"""

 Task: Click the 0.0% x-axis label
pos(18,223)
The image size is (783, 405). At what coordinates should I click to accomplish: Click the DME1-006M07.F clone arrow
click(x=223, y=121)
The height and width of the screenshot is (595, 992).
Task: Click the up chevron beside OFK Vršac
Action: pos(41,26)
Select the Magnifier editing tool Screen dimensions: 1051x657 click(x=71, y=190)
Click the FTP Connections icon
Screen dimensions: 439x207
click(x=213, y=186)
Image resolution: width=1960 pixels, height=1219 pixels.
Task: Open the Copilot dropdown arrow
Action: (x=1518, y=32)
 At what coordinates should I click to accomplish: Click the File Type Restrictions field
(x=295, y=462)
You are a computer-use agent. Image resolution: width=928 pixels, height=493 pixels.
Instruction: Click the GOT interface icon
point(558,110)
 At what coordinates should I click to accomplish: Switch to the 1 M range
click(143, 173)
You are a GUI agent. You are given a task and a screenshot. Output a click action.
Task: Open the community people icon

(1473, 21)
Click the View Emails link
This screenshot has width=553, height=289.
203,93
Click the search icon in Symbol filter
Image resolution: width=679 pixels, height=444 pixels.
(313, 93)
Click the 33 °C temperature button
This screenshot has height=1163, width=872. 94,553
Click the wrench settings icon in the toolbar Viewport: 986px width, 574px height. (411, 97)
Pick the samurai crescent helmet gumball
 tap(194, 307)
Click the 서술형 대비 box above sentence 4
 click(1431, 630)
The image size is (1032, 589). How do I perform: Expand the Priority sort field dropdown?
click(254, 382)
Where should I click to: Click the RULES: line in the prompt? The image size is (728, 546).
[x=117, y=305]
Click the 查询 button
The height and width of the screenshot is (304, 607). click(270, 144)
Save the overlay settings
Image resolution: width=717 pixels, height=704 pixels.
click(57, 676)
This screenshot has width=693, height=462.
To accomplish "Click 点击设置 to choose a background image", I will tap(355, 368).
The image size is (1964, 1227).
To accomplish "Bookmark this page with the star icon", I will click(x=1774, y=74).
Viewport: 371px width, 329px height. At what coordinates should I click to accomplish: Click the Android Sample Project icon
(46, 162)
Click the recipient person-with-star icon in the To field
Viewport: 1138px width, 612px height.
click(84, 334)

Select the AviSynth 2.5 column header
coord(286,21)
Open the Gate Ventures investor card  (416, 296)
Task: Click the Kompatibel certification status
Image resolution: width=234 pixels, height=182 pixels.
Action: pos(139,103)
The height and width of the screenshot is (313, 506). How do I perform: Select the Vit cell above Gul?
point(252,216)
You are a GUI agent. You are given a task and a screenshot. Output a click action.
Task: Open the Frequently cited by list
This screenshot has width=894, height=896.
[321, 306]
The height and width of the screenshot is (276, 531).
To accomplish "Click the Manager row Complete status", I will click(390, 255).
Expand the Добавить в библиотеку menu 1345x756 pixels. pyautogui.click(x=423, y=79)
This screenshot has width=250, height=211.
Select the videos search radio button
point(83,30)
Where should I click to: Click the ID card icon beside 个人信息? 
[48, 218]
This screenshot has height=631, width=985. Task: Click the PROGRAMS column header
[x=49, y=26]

"""

DIRECTIVE: Please repeat the entries above from the line with "The image size is (1032, 589)." to the line with "will tap(355, 368).", word for word and including both of those lines.

EXPECTED ANSWER:
The image size is (1032, 589). How do I perform: Expand the Priority sort field dropdown?
click(254, 382)
Where should I click to: Click the RULES: line in the prompt? The image size is (728, 546).
[x=117, y=305]
Click the 查询 button
The height and width of the screenshot is (304, 607). click(270, 144)
Save the overlay settings
Image resolution: width=717 pixels, height=704 pixels.
click(57, 676)
This screenshot has width=693, height=462.
To accomplish "Click 点击设置 to choose a background image", I will tap(355, 368).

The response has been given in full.